Sunday, May 1, 2005

Reginald Robinson - Ragtime piano

Just finished reading Ragtime Blues in today’s Chicago Tribune. What a powerful article: Reginald Robinson, a drop-out from inner-city Chicago holed up in his bedroom and taught himself to play ragtime piano, and emerged just a few years later as a genius piano player who could evoke the ghost of Scott Joplin while composing original melodies that many consider Joplin’s equal.



Last fall, Robinson won the MacArthur Genius Award, which grants each winner a $100,000 annual stipend for five years. He heard he’d won while shivering in his Chicago apartment — the heat had been turned off and he was penniless.

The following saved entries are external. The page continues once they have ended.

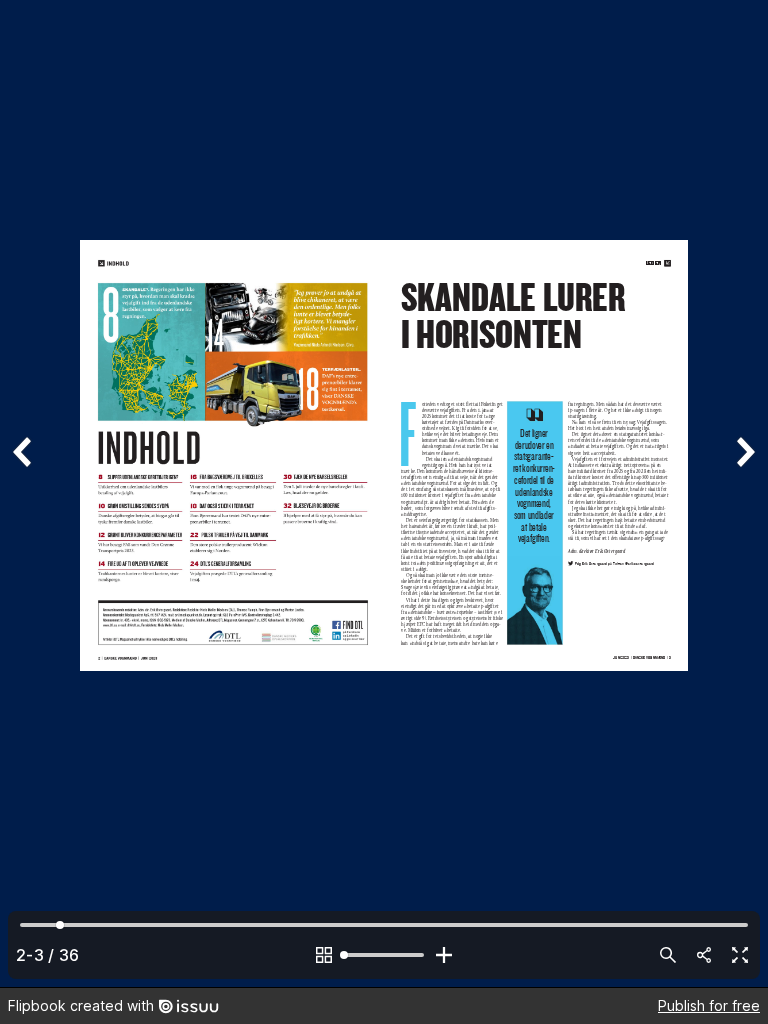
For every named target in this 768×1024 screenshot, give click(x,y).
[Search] (668, 955)
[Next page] (744, 493)
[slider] (384, 955)
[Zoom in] (444, 955)
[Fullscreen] (740, 955)
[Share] (704, 955)
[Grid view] (324, 955)
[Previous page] (24, 493)
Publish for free (709, 1005)
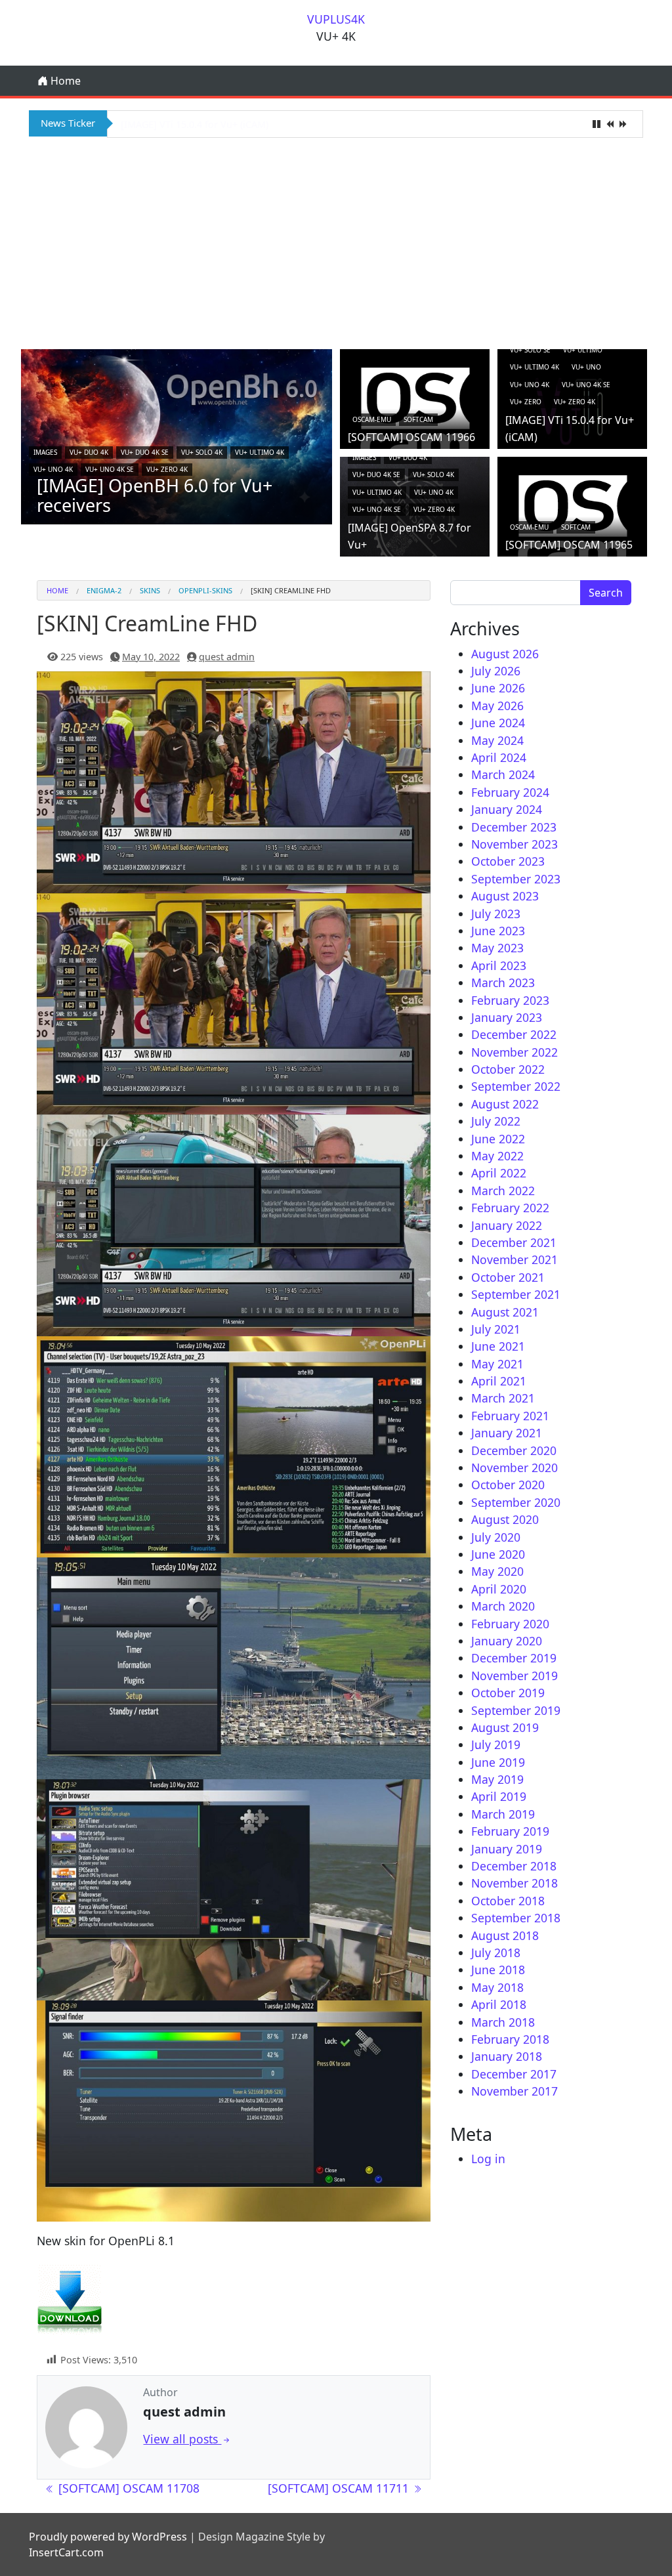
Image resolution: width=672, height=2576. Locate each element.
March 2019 (503, 1814)
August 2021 (505, 1312)
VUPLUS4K (336, 19)
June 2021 (498, 1346)
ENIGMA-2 (104, 590)
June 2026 (498, 688)
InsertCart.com (66, 2552)
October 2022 (508, 1069)
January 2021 (506, 1433)
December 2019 (513, 1658)
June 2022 (498, 1139)
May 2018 (497, 1987)
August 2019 (505, 1727)
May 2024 (497, 740)
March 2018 (503, 2022)
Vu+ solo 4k (201, 452)
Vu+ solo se (530, 349)
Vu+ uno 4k (53, 469)
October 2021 (508, 1277)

A snippet from the article:



That a young man whose childhood was punctuated with shootings and other inner-city horrors—a kid who failed 7th grade before eventually bailing on the Chicago public schools-should emerge as the leading hope of a long-lost art form would seem remarkable enough. But that he taught himself practically everything he knows about music, spending years decoding notes and chords, only underscores the magnitude of his achievement.



Yet on this day, as on most others, his focus is not on his arduous journey but on its goal, the music. “A lot of people think ragtime is hokey,” concedes Robinson, who stands about 5 feet 8 inches but produces the colossal sound of a much larger man. “But in my mind, it’s deeper than that… . You can hear every emotion; all of life is in it.”



Check out the article, and look for re-releases of his CDs coming out soon. What little I’ve heard so far is spellbinding.